# Exercise
From the line containing "The height and width of the screenshot is (819, 1456). How" down to the line containing "You are a computer-use agent. Viewport: 1553px" in the records below, reproduce every line exactly, ends included, and omit all others.

# Source data

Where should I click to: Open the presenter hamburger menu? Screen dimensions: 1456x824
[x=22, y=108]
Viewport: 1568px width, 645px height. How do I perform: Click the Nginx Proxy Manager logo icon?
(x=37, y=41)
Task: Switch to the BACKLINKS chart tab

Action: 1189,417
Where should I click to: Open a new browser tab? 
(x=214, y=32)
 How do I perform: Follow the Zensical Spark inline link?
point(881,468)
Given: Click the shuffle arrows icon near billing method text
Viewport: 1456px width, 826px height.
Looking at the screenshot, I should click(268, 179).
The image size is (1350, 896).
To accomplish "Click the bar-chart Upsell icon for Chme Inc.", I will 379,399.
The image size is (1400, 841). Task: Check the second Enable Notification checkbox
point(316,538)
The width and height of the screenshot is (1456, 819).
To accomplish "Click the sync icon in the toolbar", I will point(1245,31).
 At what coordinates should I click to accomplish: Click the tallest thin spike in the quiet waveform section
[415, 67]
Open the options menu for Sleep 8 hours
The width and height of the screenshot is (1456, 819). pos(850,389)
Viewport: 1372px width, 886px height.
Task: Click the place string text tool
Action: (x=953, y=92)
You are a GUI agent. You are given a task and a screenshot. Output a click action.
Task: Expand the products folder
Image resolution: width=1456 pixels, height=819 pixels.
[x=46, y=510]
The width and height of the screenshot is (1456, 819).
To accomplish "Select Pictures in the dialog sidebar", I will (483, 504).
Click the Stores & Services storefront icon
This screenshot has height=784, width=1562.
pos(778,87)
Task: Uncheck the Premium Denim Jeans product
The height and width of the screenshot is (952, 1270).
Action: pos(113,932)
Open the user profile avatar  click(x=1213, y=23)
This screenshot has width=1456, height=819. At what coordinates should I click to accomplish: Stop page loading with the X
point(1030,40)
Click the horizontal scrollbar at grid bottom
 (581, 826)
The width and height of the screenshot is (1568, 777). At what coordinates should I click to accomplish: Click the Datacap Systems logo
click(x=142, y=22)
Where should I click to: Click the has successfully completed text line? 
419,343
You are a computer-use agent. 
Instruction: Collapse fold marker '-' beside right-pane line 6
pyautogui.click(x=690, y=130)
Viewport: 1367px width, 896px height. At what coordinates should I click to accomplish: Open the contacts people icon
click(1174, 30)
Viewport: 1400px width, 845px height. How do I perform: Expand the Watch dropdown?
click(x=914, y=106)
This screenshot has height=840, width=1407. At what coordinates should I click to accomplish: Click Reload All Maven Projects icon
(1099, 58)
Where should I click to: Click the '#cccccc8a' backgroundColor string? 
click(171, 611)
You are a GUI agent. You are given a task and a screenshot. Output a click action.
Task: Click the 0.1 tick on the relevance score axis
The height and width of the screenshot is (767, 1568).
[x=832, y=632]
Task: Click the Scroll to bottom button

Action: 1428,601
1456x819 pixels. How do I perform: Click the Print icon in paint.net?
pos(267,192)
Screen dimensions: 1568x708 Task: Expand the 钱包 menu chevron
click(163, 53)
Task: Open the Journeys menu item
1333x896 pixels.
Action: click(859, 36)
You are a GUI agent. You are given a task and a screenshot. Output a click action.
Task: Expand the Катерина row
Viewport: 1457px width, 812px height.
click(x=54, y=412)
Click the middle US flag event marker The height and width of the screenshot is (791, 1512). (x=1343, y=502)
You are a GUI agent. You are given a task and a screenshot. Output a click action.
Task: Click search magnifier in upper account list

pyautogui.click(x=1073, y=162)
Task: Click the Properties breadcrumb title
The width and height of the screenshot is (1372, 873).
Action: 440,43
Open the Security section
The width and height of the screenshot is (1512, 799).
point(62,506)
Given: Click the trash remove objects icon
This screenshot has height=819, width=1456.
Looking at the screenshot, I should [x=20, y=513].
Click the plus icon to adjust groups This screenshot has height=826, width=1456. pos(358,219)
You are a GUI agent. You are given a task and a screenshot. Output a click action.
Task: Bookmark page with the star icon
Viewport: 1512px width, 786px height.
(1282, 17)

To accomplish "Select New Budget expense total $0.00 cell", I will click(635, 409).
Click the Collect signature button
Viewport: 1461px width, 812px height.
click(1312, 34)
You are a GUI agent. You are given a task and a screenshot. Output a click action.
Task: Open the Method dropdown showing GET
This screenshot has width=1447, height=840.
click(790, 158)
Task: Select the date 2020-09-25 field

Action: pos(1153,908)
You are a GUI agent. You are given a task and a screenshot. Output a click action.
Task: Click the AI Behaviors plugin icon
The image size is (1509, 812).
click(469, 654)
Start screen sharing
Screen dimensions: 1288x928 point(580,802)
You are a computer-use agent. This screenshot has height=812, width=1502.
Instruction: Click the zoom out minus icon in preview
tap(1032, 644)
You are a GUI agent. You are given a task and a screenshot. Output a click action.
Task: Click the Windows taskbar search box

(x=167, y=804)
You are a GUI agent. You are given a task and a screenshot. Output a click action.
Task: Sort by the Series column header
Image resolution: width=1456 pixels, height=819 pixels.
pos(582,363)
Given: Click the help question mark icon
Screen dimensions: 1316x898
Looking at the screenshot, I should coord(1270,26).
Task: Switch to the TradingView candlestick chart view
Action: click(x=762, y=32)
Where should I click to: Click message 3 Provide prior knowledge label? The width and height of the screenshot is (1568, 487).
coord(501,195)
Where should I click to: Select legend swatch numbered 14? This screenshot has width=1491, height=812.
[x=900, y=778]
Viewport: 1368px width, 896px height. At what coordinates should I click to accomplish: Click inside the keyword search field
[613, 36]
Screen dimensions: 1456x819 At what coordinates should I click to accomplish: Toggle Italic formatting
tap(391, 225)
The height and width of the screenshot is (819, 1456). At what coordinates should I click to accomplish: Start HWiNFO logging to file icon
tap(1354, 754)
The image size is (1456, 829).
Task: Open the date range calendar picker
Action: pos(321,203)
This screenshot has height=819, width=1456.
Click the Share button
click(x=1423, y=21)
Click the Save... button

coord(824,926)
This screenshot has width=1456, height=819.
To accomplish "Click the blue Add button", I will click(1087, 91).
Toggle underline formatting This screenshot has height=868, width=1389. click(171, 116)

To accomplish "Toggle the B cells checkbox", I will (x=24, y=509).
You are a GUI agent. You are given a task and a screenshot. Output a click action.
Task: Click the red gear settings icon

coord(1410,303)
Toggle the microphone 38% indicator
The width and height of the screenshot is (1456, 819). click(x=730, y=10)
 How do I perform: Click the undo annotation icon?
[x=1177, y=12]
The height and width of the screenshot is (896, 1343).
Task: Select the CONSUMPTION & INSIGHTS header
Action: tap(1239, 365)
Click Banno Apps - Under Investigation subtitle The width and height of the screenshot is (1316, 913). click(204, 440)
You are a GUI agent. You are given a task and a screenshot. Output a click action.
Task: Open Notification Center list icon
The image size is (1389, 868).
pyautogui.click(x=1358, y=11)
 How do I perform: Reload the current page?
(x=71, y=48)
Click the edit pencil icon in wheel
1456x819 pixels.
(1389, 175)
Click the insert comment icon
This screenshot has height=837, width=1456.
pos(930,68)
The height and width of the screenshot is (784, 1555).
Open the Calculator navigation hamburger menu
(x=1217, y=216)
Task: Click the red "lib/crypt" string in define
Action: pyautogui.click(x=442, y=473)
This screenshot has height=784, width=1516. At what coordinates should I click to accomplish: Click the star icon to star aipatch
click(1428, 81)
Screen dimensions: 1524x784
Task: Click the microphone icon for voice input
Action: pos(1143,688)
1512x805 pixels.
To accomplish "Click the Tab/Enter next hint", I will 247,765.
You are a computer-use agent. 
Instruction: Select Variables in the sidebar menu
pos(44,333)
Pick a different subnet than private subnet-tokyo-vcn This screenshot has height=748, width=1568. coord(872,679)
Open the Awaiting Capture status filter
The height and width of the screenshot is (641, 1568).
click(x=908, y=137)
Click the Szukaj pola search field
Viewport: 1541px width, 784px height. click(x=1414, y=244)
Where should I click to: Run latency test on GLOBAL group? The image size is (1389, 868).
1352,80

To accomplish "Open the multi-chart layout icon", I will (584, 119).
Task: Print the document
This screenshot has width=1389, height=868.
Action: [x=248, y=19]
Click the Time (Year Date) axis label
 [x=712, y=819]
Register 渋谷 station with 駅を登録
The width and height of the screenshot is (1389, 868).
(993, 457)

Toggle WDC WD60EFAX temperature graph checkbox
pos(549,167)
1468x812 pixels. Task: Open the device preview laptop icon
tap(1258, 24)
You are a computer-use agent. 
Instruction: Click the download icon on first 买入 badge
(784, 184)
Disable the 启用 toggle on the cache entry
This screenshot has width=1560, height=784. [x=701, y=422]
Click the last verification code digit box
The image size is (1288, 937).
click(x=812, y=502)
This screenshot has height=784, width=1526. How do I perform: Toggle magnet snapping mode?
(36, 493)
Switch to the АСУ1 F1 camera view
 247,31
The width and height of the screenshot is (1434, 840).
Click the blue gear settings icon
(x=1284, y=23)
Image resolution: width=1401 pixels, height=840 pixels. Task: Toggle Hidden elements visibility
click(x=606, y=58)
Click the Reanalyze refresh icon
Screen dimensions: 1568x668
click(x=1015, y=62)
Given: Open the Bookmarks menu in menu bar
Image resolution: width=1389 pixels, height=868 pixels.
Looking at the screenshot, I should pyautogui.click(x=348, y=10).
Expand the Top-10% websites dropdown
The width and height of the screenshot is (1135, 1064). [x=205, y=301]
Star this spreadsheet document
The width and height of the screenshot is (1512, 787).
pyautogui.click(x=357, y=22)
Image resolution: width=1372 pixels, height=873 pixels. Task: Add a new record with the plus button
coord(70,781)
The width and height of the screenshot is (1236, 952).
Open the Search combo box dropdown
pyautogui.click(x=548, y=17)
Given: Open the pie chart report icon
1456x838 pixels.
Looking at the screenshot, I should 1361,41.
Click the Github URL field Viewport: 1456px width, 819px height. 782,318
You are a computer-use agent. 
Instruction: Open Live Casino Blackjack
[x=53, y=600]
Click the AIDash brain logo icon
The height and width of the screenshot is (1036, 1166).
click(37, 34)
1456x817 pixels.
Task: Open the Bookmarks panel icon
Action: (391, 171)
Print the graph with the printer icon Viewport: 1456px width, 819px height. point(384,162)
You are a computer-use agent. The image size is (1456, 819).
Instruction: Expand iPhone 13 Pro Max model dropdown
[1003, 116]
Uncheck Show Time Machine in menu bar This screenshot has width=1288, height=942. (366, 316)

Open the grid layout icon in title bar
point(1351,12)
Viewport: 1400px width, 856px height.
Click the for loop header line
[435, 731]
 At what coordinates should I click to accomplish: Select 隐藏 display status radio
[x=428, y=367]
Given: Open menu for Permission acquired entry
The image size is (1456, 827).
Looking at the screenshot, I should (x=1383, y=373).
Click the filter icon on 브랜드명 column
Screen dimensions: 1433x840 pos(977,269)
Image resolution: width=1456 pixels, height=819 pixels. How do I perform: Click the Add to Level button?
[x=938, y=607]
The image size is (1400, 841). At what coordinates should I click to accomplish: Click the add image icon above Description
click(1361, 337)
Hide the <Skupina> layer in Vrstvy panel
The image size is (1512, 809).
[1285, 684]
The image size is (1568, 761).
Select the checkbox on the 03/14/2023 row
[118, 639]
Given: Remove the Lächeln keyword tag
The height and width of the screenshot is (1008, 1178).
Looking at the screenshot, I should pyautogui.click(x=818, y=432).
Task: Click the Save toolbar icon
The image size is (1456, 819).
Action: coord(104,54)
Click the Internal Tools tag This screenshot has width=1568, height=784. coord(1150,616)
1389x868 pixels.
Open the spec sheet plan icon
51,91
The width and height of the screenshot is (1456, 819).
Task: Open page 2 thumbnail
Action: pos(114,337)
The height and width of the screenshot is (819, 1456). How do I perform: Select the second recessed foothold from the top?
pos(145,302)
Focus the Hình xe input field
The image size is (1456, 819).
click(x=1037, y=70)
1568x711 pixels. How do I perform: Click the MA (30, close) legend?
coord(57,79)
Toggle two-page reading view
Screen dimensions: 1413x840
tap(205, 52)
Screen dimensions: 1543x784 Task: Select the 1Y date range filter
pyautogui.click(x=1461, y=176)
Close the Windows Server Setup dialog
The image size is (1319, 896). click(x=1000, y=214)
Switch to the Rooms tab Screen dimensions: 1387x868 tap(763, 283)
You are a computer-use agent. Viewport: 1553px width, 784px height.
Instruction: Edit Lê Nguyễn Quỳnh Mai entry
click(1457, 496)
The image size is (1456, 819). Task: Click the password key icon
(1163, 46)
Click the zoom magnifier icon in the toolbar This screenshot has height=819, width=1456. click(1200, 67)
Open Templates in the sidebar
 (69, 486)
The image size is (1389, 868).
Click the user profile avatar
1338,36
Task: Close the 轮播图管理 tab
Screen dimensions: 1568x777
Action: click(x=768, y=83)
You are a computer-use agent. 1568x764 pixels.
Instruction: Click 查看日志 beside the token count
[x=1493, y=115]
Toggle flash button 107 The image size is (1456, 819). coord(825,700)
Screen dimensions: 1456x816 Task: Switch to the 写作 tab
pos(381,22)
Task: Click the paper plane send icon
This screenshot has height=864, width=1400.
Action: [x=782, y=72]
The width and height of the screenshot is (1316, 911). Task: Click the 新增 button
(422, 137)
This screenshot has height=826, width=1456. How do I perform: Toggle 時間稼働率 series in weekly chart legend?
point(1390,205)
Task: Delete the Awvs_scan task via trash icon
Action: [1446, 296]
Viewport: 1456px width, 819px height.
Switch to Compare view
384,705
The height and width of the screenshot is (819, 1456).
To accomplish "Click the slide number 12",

# Exercise solution
The height and width of the screenshot is (819, 1456). How do I perform: Select the second recessed foothold from the top?
pos(145,302)
Focus the Hình xe input field
The image size is (1456, 819).
click(x=1037, y=70)
1568x711 pixels. How do I perform: Click the MA (30, close) legend?
coord(57,79)
Toggle two-page reading view
Screen dimensions: 1413x840
tap(205, 52)
Screen dimensions: 1543x784 Task: Select the 1Y date range filter
pyautogui.click(x=1461, y=176)
Close the Windows Server Setup dialog
The image size is (1319, 896). click(x=1000, y=214)
Switch to the Rooms tab Screen dimensions: 1387x868 tap(763, 283)
You are a computer-use agent. Viewport: 1553px width, 784px height.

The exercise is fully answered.